— Start of PASSAGE SHOWN —
Saturday, October 19, 2013

Introduction

Although a far greater percentage of the electrical machines in service are a.c. machines, the d.c. machines are of considerable industrial importance. The principal advantage of the d.c. machine, particularly the d.c. motor, is that it provides a fine control of speed. Such an advantage is not claimed by any a.c.
motor. However, d.c. generators are not as common as they used to be, because direct current, when required, is mainly obtained from an a.c. supply by the use of rectifiers. Nevertheless, an understanding of d.c. generator is important because it represents a logical introduction to the behaviour of d.c. motors.
Indeed many d.c. motors in industry actually operate as d.c. generators for a brief period. In this UNIT, we shall deal with various aspects of d.c. generators.

Friday, October 18, 2013

 D.C. Motor Characteristics

There are three principal types of d.c. motors viz., shunt motors, series motors
and compound motors. Both shunt and series types have only one field winding
wound on the core of each pole of the motor. The compound type has two
separate field windings wound on the core of each pole. The performance of a
d.c. motor can be judged from its characteristic curves known as motor
characteristics, following are the three important characteristics of a d.c. motor:

(i) Torque and Armature current characteristic (Ta/Ia)
It is the curve between armature torque Ta and armature current Ia of a d.c.
motor. It is also known as electrical characteristic of the motor.

(ii) Speed and armature current characteristic (N/ia)
It is the curve between speed N and armature current Ia of a d.c. motor. It is very important characteristic as it is often the deciding factor in the selection of the motor for a particular application.

(iii) Speed and torque characteristic (N/Ta)
It is the curve between speed N and armature torque Ta of a d.c. motor. It is also

known as mechanical characteristic.
— End of PASSAGE SHOWN —
*PROBLEM 1*:
From the d.c. machines text, extract the passage that begins at the words "Indeed many d.c." and stops after "aspects of d.c. generators.".
*PROBLEM 2*:
According to the d.c. machines text, what is the principal advantage of the d.c. motor?
*PROBLEM 3*:
Decide whether each statement agrees with the d.c. machines text, answering yes or no and quoting the deciding words: (a) The compound type of d.c. motor has two separate field windings on the core of each pole. (b) Direct current, when required, is now mainly obtained from d.c. generators. (c) The speed and torque characteristic is also called the electrical characteristic.
Please rely only on the d.c. machines text, not the data.
— Start of DATA SHOWN —
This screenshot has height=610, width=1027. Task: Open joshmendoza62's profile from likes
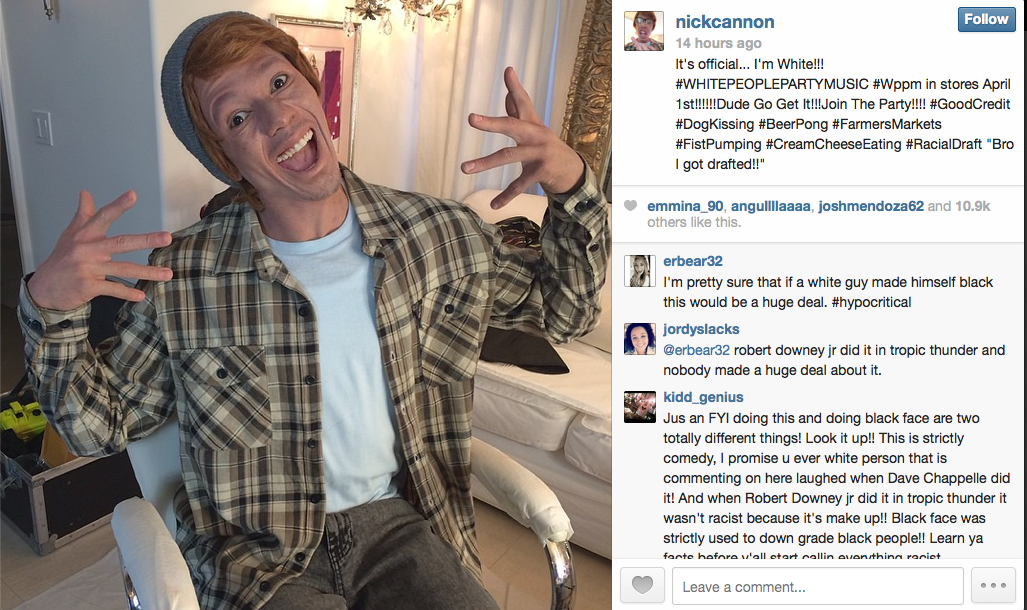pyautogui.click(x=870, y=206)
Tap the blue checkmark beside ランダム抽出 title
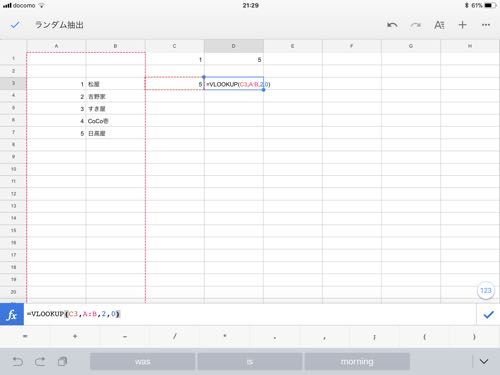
— End of DATA SHOWN —
*WRITTEN RESPONSE 1*:
Indeed many d.c. motors in industry actually operate as d.c. generators for a brief period. In this UNIT, we shall deal with various aspects of d.c. generators.

*WRITTEN RESPONSE 2*:
It provides a fine control of speed.

*WRITTEN RESPONSE 3*:
(a) Yes: "The compound type has two separate field windings wound on the core of each pole."
(b) No: "direct current, when required, is mainly obtained from an a.c. supply by the use of rectifiers"
(c) No: "known as mechanical characteristic"